Only landlords in large cities can evict residents for committing a crime. But a proposal in the state legislature could extend that right to smaller communities. Chris Slaby reports.
Senator Linda Holmes, a Democrat from Aurora, says her city used to see more than two-dozen murders a year.
In 2011, Aurora implemented the “Crime Free Rental Housing” ordinance. Holmes said as a result, Aurora’s murder rate dropped to zero.
Holmes proposes giving all municipalities the option to adopt similar ordinances, though she says she knows the program isn’t for everyone.
HOLMES: “It’s not saying they have to have education for their landlords, it’s saying they may have it.”
Opponents, though, say the program could have unintended consequences for innocent people.
Emily Werth, with the Sargent Shriver center for poverty law, testified before a state senate committee about what happened to an abused woman who reported her husband to police.

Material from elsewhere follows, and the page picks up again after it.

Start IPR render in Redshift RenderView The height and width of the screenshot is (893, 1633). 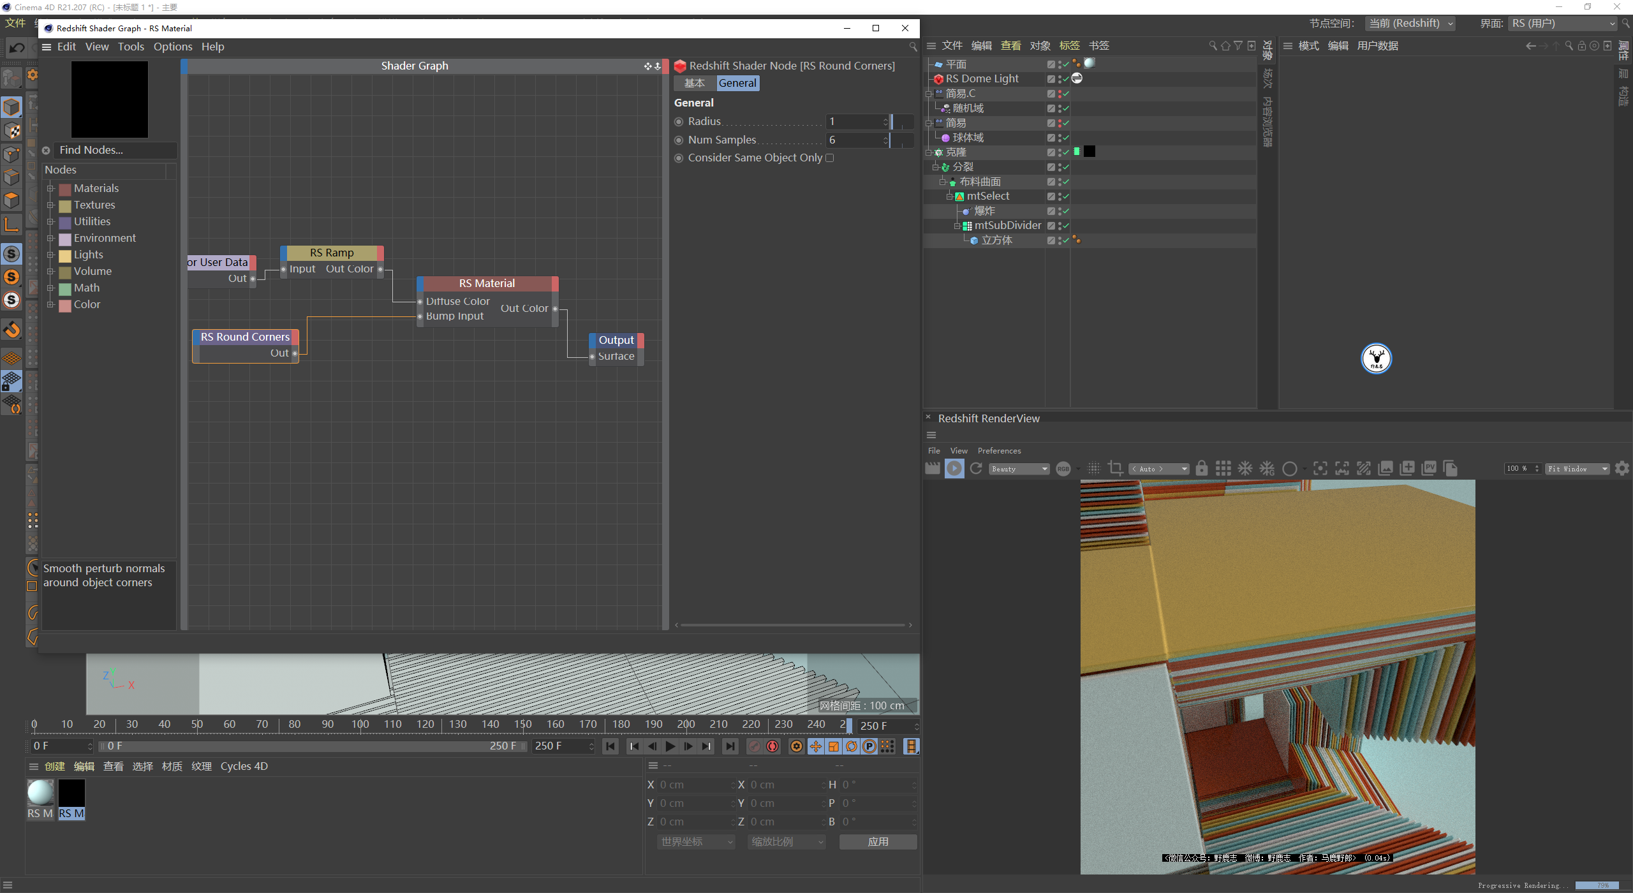(x=954, y=469)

WERTH: “The local police department informed my client’s landlord that the husband’s arrest had triggered the city’s crime free housing ordinance, so the landlord served my client with notice that she and her young daughter would be evicted. Understandably, this left my client terrified of ever seeking out police help again.”
In addition to letting landlords kick out criminal tenants, a crime free housing ordinance could require a landlord take crime prevention training, or mandate background checks on all tenants.